Mais le président George W. Bush est déterminé à en découdre avec l’Irak. Il veut la guerre. Pour l’instant, il n’a pour seul allié que la Grande-Bretagne. Les autres pays occidentaux, y compris le Canada, attendent toujours les preuves des liens prétendus entre le régime de Bagdad et Al Qaïda, de même que de la menace de l’utilisation d’armes de destruction massive contre les États-Unis.

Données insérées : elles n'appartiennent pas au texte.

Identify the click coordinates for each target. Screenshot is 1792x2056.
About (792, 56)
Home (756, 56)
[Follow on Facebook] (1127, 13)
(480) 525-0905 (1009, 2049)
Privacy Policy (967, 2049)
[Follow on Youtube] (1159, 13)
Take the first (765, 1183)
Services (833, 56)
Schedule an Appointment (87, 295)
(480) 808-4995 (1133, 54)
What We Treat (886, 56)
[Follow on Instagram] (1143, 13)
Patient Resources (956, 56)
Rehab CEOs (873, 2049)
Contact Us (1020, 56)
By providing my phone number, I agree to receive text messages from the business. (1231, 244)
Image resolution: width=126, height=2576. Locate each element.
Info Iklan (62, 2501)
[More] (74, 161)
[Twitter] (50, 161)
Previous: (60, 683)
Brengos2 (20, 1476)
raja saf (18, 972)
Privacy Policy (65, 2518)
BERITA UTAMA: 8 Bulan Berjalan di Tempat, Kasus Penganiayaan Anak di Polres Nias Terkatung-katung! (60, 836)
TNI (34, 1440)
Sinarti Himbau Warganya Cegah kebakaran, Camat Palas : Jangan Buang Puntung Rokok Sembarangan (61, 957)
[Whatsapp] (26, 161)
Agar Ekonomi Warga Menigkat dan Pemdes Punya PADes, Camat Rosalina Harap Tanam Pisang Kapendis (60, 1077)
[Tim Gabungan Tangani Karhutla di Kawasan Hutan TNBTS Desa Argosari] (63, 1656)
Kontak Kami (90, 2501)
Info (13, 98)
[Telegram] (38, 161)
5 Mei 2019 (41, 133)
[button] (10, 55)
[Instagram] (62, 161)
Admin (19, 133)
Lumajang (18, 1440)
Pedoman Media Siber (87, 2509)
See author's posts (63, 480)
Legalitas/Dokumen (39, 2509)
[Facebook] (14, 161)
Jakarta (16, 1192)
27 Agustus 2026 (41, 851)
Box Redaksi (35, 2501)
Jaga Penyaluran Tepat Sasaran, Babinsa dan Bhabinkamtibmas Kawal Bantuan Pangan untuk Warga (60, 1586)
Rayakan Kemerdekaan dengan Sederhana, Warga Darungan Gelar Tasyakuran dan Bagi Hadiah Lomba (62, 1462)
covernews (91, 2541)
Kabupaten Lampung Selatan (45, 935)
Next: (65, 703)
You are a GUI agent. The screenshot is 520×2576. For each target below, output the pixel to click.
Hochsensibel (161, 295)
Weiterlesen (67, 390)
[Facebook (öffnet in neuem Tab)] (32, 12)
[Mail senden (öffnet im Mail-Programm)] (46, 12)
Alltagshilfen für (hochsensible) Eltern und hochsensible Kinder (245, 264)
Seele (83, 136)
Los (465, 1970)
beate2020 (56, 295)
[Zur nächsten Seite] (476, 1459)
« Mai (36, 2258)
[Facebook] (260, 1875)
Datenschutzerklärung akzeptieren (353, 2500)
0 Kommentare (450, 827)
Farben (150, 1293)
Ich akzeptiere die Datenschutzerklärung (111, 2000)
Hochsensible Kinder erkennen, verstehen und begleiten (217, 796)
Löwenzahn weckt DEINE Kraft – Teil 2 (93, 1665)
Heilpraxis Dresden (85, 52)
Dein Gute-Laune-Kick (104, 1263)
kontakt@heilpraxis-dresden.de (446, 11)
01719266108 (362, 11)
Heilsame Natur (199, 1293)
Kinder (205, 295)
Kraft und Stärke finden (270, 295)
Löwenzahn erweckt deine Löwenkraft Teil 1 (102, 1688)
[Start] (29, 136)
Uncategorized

Dans son discours du 12 septembre 2002, prononcé devant l’Assemblée générale des Nations unies, George W. Bush a évoqué les graves violations de droits humains commises à l’encontre du peuple irakien par le régime de Saddam Hussein, pour convaincre les autres États de le suivre dans sa croisade contre le terrorisme en Irak. Insidieusement, l’administration Bush avait alors glissé dans la pochette de presse, une documentation faisant régulièrement allusion aux rapports d’Amnistie sur la situation des droits humains en Irak. Ce qu’a vivement déploré la section canadienne francophone de l’organisation dans un communiqué émis le lendemain : « Une fois de plus, le bilan d’un État en matière de droits fondamentaux est utilisé de manière sélective pour justifier une intervention militaire. »
Des pertes acceptables
Amnistie internationale va plus loin en réaffirmant que « la vie et la sécurité des civils doivent primer toute autre considération dans le cadre de toute initiative prise pour résoudre la crise que connaît actuellement l’Irak sur le plan humanitaire et des droits humains. La précédente intervention armée dans le Golfe a montré que, trop souvent, les civils deviennent des pertes acceptables. Il est fortement à craindre qu’une intervention militaire ne se traduise par des flux massifs de réfugiés, et par le déplacement de milliers de personnes à l’intérieur de l’Irak. Il est possible qu’une crise humanitaire soit provoquée par le manque de produits de première nécessité, notamment de nourriture et de médicaments, dont la fourniture pourrait devenir difficile, voire impossible, et par la destruction d’institutions et d’infrastructures civiles. »
Raymond Legault de l’organisation Objection de conscience qui depuis plusieurs années mène au Québec une campagne en faveur de la levée des sanctions en Irak, craint le pire : « En acceptant subitement le retour des inspecteurs d’armements des Nations unies, sans condition, l’Irak a réussi à réduire le risque immédiat d’une guerre-occupation par les États-Unis. Mais la superpuissance américaine n’a pas renoncé à ce terrible projet et, encore une fois, nous avons tout lieu de craindre que le Canada se rangera dans le camp étatsunien, le moment venu. Dans les derniers jours, nous avons vu le ministre Graham se réjouir du discours de Bush et le premier ministre Chrétien déclarer qu’il n’excluait pas que le Canada participe à une guerre contre l’Irak ; de plus, le Canada soutient présentement la démarche des États-Unis au Conseil de sécurité en vue de l’adoption d’une nouvelle résolution, qui avaliserait le recours à la force pour toute « non-coopération » irakienne. »
Le porte-parole d’Objection de conscience rappelle que l’envoi de lettres portant des messages de protestation à l’adresse de Jean Chrétien et à Bill Graham est donc toujours nécessaire.
Quelques chances...
N’oublions pas que le Canada a appuyé en 1991 les bombardements, qu’il a participé à l’embargo, en plus d’injecter plus d’un milliard de dollars dans cette entreprise de prétendue destruction du régime de Bagdad qui n’a eu d’autre conséquence que celle de détruire tout un peuple au cours des 11 dernières années.
Les chances que le président Bush renonce à son projet de guerre totale contre l’Irak semblent à peu près nulles. Mais peut-être est-ce encore possible de convaincre notre gouvernement de maintenir sa position et de garder ses distances vis-à-vis de cette entreprise, dont la seule issue prévisible est l’augmentation de la souffrance des civils irakiens.